**Selected passage**
──────────

The United States Postal Service
A post office opened in Kendleton in 1884, shortly after Kendleton's founding. Kendleton Post Office is located at 13635 Willie Melton Boulevard. Benjamin F. Williams was the first postmaster and also served in the state legislature. In July 2011 the USPS announced that the post office may close. The nearest available post office to Kendleton is over 10 mi from the city. Darryl Humphrey, the mayor of Kendleton, criticized the proposed closing. Cindy Horswell and Megan Ryan of the Houston Chronicle said that Humphrey "feels like his community will be erased from society if the post office is removed, too."

Fort Bend County does not have a hospital district. OakBend Medical Center serves as the county's charity hospital which the county contracts with.

==Education==

===Primary and secondary schools===

====Public schools====

Kendleton is within the Lamar Consolidated Independent School District (LCISD). Students are zoned to Beasley Elementary School (grades Kindergarten through 5) in Beasley, and the following in Rosenberg: Navarro Middle School (grade 6), George Junior High School (grades 7-8), and B. F. Terry High School (grades 9-12).

Historically the Kendleton area schools served Kendleton and surrounding communities. In 1903 the school system had 202 African-American students in three schools, and 12 White students in two schools. Previously primary school students attended the Kendleton Independent School District (KISD)'s Powell Point Elementary School, located Powell Point, an unincorporated area north of Kendleton. In 1985 LCISD began serving secondary school students in the KISD territory, while primary school students went to Powell Point.

──────────

**Stored data**
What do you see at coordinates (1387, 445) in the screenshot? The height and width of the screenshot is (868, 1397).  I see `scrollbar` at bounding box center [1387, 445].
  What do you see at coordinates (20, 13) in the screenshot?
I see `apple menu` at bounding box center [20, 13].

──────────

**Work to complete**
1 – Translate into Spanish this sentence from the passage about Kendleton: "Fort Bend County does not have a hospital district."
2 – According to the passage about Kendleton, who was the first postmaster of the town's post office?
3 – Carry on writing the passage about Kendleton from its last sentence.

**Answers to this exercise**
1 – El condado de Fort Bend no tiene un distrito hospitalario.

2 – Benjamin F. Williams

3 –
On March 25, 2010, Texas Education Agency (TEA) Commissioner Robert Scott announced that he was closing the Kendleton Independent School District. The closing was effective July 1, 2010. Kendleton ISD will be merged with Lamar Consolidated Independent School District. Commissioner Scott's statement was, "While it saddens me to close a school district, years of effort, including reconstituting its school, have failed to turn this district around. I believe students would be ill-served if Kendleton is allowed to continue to operate. The Texas Education Agency pledges to work with the citizens of Kendleton and Lamar Consolidated to make this transition as smooth as possible." As a result of the closure, students at Powell Point were rezoned to Beasley and Wessendorf. LCISD, for a two-year period, was to operate its head start program at Powell Point. In July 2011 mayor Darryl Humphrey said that his community was still recovering from the closing of Powell Point Elementary.

Previously Kendleton was zoned to Wessendorff Middle School, Lamar Junior High School, and Lamar Consolidated High School of LCISD. Wright Junior High School and Randle High School opened in 2021. For a time Kendleton was zoned to those schools.

===Colleges and universities===

The designated community college for LCISD is Wharton County Junior College.

Bay Ridge Christian College was located north of Kendleton in an unincorporated section of Fort Bend County.

==Parks and recreation==
Fort Bend County owns and operates the Bates M. Allen Park, located just outside the city limits of Kendleton. The 235 acre park includes a canoe ramp, a fishing pier, grills, a historical site, a lake, an observation deck, two pavilions, a play area, a sand volleyball court, tables, toilet facilities, walking trails and wetlands.

In 2023 the county stated it would add a memorial to African-American settlements, which would mean much of the park would be revamped. The cost would be $4,000,000.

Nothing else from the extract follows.